*** Begin section ***

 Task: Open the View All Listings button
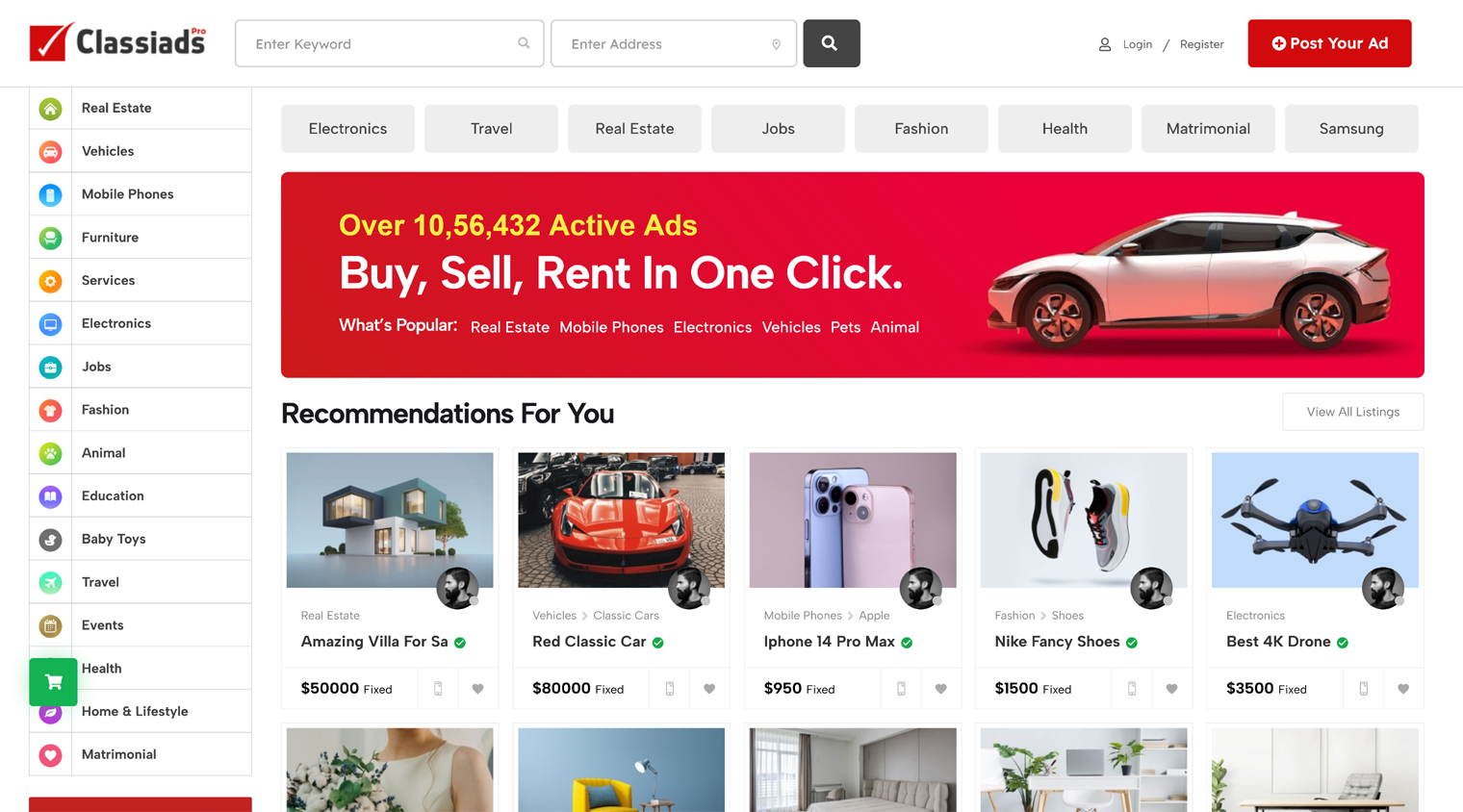coord(1352,412)
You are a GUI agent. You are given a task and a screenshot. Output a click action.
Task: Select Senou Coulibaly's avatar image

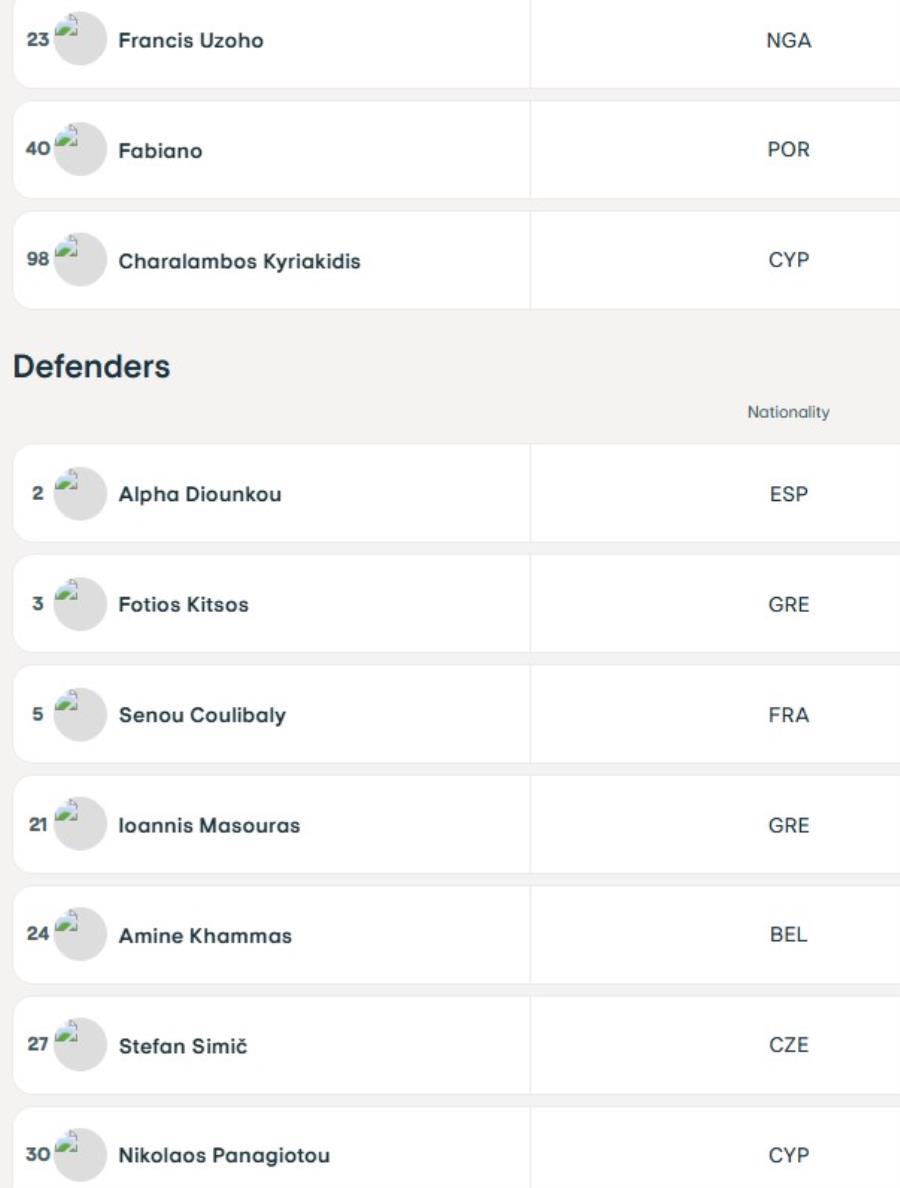point(80,714)
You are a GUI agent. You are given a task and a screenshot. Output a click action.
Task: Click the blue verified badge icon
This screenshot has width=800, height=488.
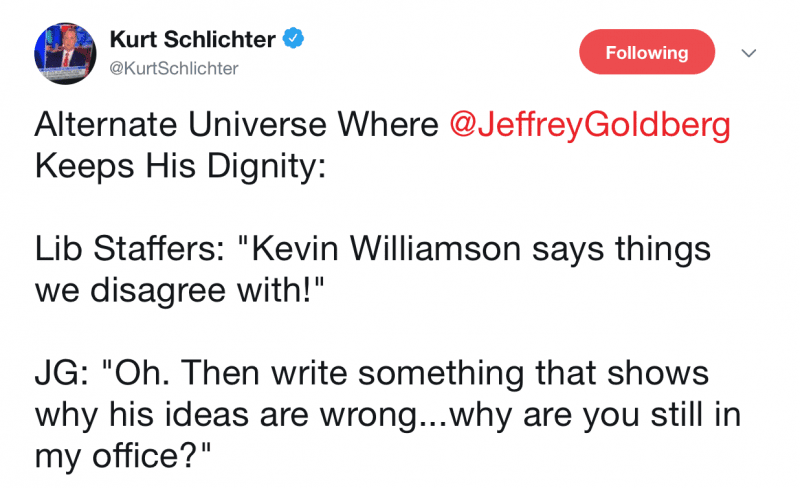[293, 39]
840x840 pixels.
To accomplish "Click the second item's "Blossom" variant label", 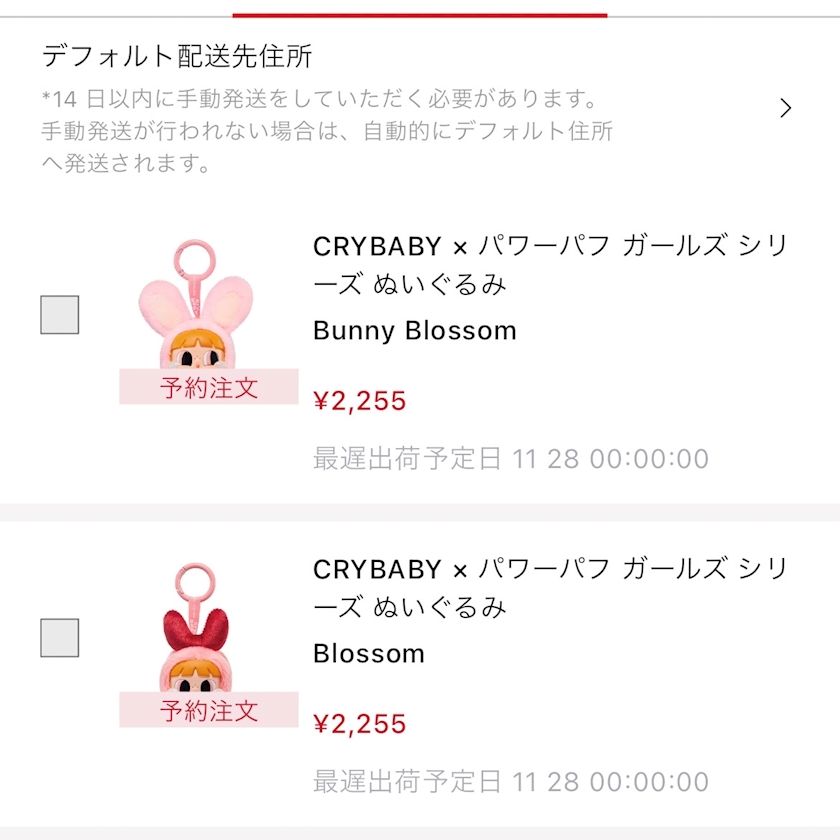I will pyautogui.click(x=369, y=654).
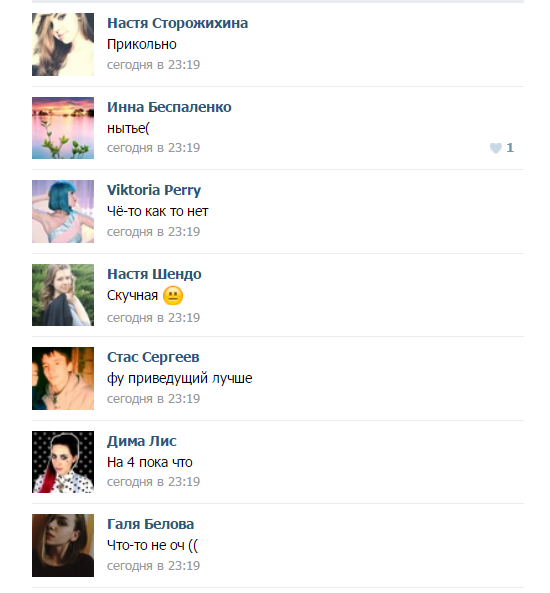The image size is (550, 593).
Task: Open timestamp of the Прикольно comment
Action: 153,65
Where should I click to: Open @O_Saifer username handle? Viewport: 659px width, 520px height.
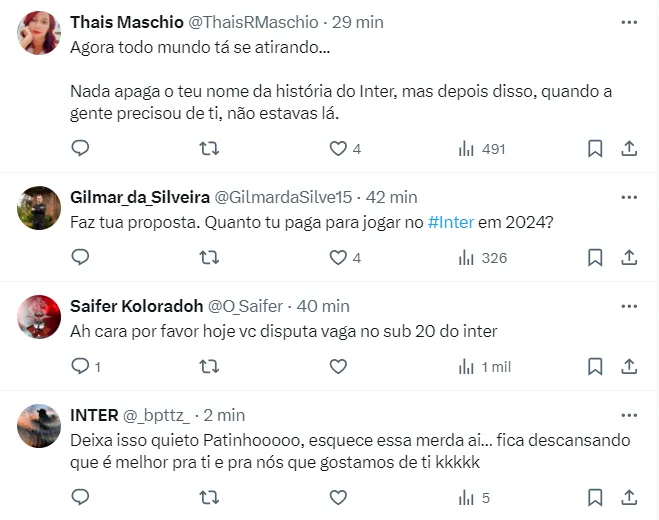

*** End section ***

WHAT TO DO: Please repeat exactly the data above from its first line to the line that contains "840x840 pixels.", inclusive, and leave every picture out.

FINAL ANSWER:
 Task: Open the View All Listings button
coord(1352,412)
You are a GUI agent. You are given a task and a screenshot. Output a click action.
Task: Select Senou Coulibaly's avatar image

point(80,714)
You are a GUI agent. You are given a task and a screenshot. Output a click action.
Task: Click the blue verified badge icon
This screenshot has width=800, height=488.
[293, 39]
840x840 pixels.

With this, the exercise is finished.